RECORDS FOR THE EXERCISE
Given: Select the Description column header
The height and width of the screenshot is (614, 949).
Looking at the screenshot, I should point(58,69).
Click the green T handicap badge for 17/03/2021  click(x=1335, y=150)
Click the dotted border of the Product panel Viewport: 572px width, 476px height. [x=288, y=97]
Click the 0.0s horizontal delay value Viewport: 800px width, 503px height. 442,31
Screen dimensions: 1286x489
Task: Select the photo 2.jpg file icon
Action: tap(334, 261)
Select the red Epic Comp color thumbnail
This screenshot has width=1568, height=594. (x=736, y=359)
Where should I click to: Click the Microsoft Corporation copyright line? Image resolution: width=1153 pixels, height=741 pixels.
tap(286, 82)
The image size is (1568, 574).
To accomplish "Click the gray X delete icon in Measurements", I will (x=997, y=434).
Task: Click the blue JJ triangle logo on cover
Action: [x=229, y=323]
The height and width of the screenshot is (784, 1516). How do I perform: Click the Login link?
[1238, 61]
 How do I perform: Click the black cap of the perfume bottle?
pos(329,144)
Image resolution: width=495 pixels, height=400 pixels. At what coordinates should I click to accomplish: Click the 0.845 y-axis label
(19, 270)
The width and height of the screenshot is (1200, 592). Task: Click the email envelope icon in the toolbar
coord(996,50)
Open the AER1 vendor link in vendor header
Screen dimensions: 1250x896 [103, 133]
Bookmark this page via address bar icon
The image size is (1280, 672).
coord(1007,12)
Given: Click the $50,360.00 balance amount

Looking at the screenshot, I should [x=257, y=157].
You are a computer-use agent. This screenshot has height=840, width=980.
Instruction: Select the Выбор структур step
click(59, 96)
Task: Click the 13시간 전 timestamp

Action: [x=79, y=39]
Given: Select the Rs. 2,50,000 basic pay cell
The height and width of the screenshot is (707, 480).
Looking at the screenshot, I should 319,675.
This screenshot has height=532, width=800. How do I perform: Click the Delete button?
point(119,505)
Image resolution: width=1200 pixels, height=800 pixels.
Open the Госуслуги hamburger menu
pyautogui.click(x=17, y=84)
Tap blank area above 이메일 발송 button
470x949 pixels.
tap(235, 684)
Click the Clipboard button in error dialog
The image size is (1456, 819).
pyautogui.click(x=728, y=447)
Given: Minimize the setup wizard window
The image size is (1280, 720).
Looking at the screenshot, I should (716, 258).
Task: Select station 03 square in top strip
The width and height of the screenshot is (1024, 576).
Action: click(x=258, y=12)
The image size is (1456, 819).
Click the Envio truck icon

AIM OF THE EXERCISE
Return exactly the leading lines of the listing, stopping after the line in which "The image size is (1568, 574)." occurs.

EXERCISE OUTPUT
Given: Select the Description column header
The height and width of the screenshot is (614, 949).
Looking at the screenshot, I should point(58,69).
Click the green T handicap badge for 17/03/2021  click(x=1335, y=150)
Click the dotted border of the Product panel Viewport: 572px width, 476px height. [x=288, y=97]
Click the 0.0s horizontal delay value Viewport: 800px width, 503px height. 442,31
Screen dimensions: 1286x489
Task: Select the photo 2.jpg file icon
Action: tap(334, 261)
Select the red Epic Comp color thumbnail
This screenshot has width=1568, height=594. (x=736, y=359)
Where should I click to: Click the Microsoft Corporation copyright line? Image resolution: width=1153 pixels, height=741 pixels.
tap(286, 82)
The image size is (1568, 574).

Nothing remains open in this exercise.